* **ПРЕДОСТАВЛЕННЫЙ ОТРЫВОК**
##############################

Тут Кебет, слегка улыбнувшись, сказал:

– Зевс знает, что он говорит!

– Конечно, с первого взгляда это может показаться бессмыслицей, – заметил Сократ, – однако же в моих словах есть некоторый смысл. Изречение, содержащееся в сокровенном учении, что мы, люди, живем в какойто темнице, а потому сами собою не должны освобождаться из нее и уходить, мне представляется слишком высоким и трудным для рассмотрения; но то, Кебет, по моему мнению, хорошо сказано, что боги суть наши попечители, а мы – одно из их достояний. Или ты не так думаешь, Кебет?

– Так, – отвечал он.

– Но если бы какое-нибудь из твоих достояний, – продолжал Сократ, – захотело умертвить само себя, независимо от твоего разрешения на эту смерть, то не прогневался ли бы ты на него и не подверг ли бы его наказанию, какому можешь?

– Конечно, – отвечал он.

– Значит, благоразумие требует умерщвлять себя не прежде, чем тогда, когда бог пошлет необходимость, в какую теперь поставлены мы.

– Правда, что так, – сказал Кебет, – но кажется странным то твое положение, Сократ, будто философам легко желать смерти, особенно когда мы одобрили мнение, что бог есть наш попечитель, а мы его достояние. Люди мудрейшие не имеют причины не скорбеть, оставляя такое служение, к которому они призваны самыми добрыми распорядителями вещей – богами; ибо не думают ведь они наверняка, что, став свободными, лучше позаботятся о самих себе. Глупый, может быть, и возразит, что надобно бежать от господина, так как не умеет понять, что от доброго бежать никак не должно, а должно тем более оставаться с ним и что побег был бы делом безумным; но мудрому, кажется, естественно желать всегда быть с тем, кто лучше его. Так-то, Сократ; мне представляется противное тому, что сейчас говорил ты: людям мудрым при смерти прилично скорбеть, а радоваться в этом случае свойственно лишь глупым.

Выслушав это, Сократ, казалось, был доволен способностью Кебета к исследованию и, взглянув на нас, сказал:

– Кебет непременно всегда испытывает мысль и с первого раза никак не верит тому, что ему говорят.

##############################

* **ИСХОДНЫЙ МАТЕРИАЛ**
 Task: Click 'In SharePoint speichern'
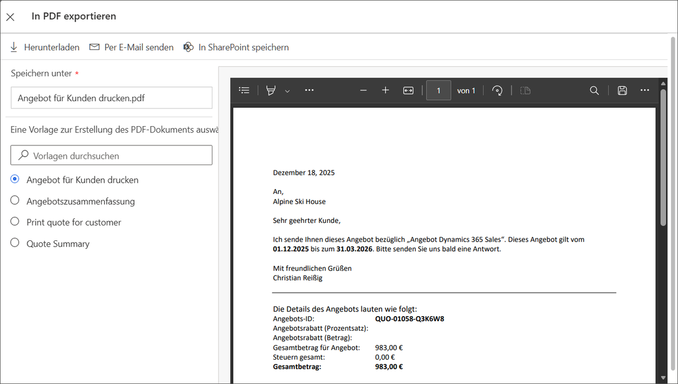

##############################

* **ЗАДАЧИ И ЗАДАНИЯ**
A) Перечислите все имена собственные, встречающиеся в отрывке о беседе Сократа с Кебетом, по одному разу каждое.
B) Верните дословно фрагмент отрывка о беседе Сократа с Кебетом: начните со слов, содержащих «Выслушав это, Сократ, казалось, был», и остановитесь после слов «что ему говорят.».

* **РЕШЁННЫЕ ЗАДАНИЯ**
A) Кебет, Зевс, Сократ

B)
Выслушав это, Сократ, казалось, был доволен способностью Кебета к исследованию и, взглянув на нас, сказал:

– Кебет непременно всегда испытывает мысль и с первого раза никак не верит тому, что ему говорят.